集落では、最初ロビンを警戒していたようだが 優しい心根と働き者なのがわかり
若者が少なくなった集落で貴重な働き手として受け入れてもらえるらしい。
皆で荷物をまとめ、2日かけて集落に引っ越した。
最初は、近くの洞穴に住み 家を建てながら集落で仕事をした。
ロビンは狩りや警備の手伝い。
パフュ・マーメイ・テクスは家事手伝い。
ファム・クックは畑の手伝い。
ドクは薬草に詳しいのをかわれて薬屋の裏方。
私は、村の清掃を一手に引き受けた。
皆 働き者なのですぐに認められ、ホブゴブリンであっても
集落の一員として扱われるようになった。
村民にも手伝ってもらって、私たちに立派な家もできた。
村の外れなのに、何やかやと村民が訪ねてきておすそ分けくれたり飲み会を開いたり
いつも賑やかな集落の集会場みたいな家になっていった。
そしていつしか各地のホブゴブリンがこの地に集まり
私の清掃できれいなホブゴブリンになり、集落に住み着くようになった。
人間とホブゴブリンの夫婦ができたり(パフュ・マーメイ・テクスが人間と結婚)
ファムとクックが食堂を、ドクが薬屋を開いて大盛況になったり
人間とホブゴブリンの垣根がなくなっていった頃、私とロビンは結婚した。
「まじゅ、村長から副村長を任された。
この集落をホブゴブリンと人間の共生する幸せな地にするために
俺はこれからも努力するつもりだ。
まじゅ、お前も協力してくれるか?」
「ロビン、ホブゴブキングの称号は間違ってなかったね。
もちろんこれからも協力するよ。
どうやら私はもう元の世界には帰れないみたいだしね。
まぁ、今帰っても弟妹は成人済みだし
もう私の居場所なんかなくなってるよね。
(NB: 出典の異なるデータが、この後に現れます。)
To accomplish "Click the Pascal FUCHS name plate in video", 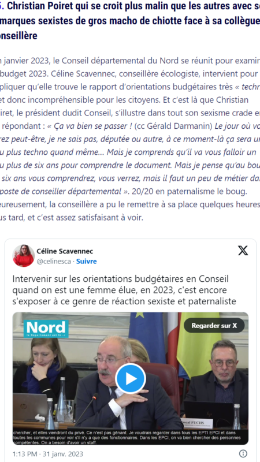I will click(198, 422).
」
「ならば、居場所としてでよいから俺と夫婦になってくれ。絶対幸せにする。
元の世界なんて絶対に帰らないでくれ。」
元の世界では、親や弟妹のために高卒で働いて
いろんな人に見下げられて仕事していたけど
今は、ホブゴブリンのみんなが私をすごく尊敬してくれるし
集落の人も仲良くしてくれるし、清掃したらとっても感謝してくれる。
この世界に一緒に落ちてきた清掃用品は、なぜか一切減らないしへたらない。
おかげで集落の道は整備されたように歩きやすくなったし
衛生状態が良くなったので、村民はみな健康になった。
偶然落ちてきた世界だけど、なんだか意味があったような気がする。
ロビンにも会えたし、うん、意味があったな。
これからも、この力を使ってみんなを幸せにしていこう。
「ねぇ、ロビン。私の本当の名前はね真珠って言うんだよ。
でも読み方を変えるとまじゅって読めるの。
だから初めてロビンにまじゅって呼ばれたとき、とってもびっくりした。
ロビンが私にこの世界での名前をくれたの。